(Saved entries)
>>>

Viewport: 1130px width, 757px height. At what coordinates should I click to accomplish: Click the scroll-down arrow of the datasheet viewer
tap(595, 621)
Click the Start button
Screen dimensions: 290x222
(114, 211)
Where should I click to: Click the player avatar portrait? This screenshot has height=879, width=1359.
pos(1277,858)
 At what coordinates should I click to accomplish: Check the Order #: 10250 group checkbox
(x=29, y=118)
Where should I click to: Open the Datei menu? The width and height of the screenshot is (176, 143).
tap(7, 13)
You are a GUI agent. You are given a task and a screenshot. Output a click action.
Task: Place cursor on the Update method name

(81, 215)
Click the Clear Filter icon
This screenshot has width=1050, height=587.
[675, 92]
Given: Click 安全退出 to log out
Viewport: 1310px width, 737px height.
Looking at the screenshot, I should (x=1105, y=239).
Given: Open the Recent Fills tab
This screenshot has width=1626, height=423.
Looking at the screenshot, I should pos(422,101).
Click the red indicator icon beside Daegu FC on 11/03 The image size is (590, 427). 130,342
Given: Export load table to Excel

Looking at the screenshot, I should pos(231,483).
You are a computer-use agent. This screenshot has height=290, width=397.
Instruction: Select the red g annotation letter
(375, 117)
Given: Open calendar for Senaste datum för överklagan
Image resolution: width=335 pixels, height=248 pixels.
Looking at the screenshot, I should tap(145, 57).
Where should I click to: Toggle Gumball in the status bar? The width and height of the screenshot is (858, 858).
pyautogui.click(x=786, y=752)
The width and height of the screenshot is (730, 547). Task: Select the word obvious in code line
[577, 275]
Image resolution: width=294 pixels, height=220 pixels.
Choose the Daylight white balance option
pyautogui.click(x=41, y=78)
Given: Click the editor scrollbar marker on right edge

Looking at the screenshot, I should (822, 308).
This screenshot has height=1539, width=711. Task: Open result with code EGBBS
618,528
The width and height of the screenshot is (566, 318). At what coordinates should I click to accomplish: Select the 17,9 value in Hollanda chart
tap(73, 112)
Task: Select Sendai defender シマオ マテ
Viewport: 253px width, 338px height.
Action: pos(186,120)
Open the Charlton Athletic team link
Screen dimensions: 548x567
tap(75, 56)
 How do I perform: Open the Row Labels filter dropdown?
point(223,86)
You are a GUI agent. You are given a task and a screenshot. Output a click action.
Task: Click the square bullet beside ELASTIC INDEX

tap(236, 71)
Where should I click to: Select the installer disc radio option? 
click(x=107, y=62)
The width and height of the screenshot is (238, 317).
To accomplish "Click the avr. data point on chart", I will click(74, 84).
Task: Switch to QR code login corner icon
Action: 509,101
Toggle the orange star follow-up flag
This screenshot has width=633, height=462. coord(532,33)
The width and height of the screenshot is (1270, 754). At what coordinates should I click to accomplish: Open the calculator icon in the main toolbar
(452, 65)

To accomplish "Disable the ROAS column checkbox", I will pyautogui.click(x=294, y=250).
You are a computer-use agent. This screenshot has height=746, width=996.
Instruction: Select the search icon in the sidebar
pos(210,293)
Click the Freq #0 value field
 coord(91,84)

<<<

Throughout the data above, report every line that contains the string "computer".

You are a computer-use agent. This screenshot has height=290, width=397.
You are a computer-use agent. This screenshot has height=746, width=996.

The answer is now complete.